If the sun can power our chargers and flashlights, why not our winter coats and jackets? We've already been using batteries and electrical cords to help us stay warm in frigid temperatures for years. I remember my mama used to have a pair of heated socks that required, like, three C batteries hanging off the side of each one to get them warm. Now even with much smaller battery packs powering heated clothing and gear we still have added weight and bulk, plus constant recharging to deal with. But ThermalTech believes they have developed a fabric with built-in heating properties, one that is able to absorb solar heat, and hold onto it, without the aid of batteries or electricity.
ThermalTech smart fabric is made of stainless steel mesh threads able to capture the sun's UV rays (plus energy from artificial light sources) and convert them into an additional 18 degrees F of warmth in a few minutes' time. Despite its metal content, ThermalTech says this solar fabric is paper-thin and lightweight; it will add no heft or drag to the coats the company proposes to incorporate it into.
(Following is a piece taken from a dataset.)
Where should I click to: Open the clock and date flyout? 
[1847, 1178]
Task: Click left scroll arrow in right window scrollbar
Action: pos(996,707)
ThermalTech is currently seeking IndieGoGo funding for their first application of the solar-powered fabric, a line of winter jackets. Available in Street, Explorer, and Extreme designs for both men and women, the jackets suck in heat from the sun both to warm you up faster and keep you warm longer without sacrificing the lightness and breathability of similar down or synthetic insulated winter coats. All 3 ThermalTech jackets are also waterproof.
Street jackets are ideal for daily use in temperatures from 50 to 32 degrees F. Explorer jackets have a little more storage space and a removable hoodie for longer outdoor excursions in temperatures from 55 to 30 degrees F. Extremes are ThermalTech's heaviest duty coat for winter activities, appropriate for temperatures of 14 to -4 degrees F.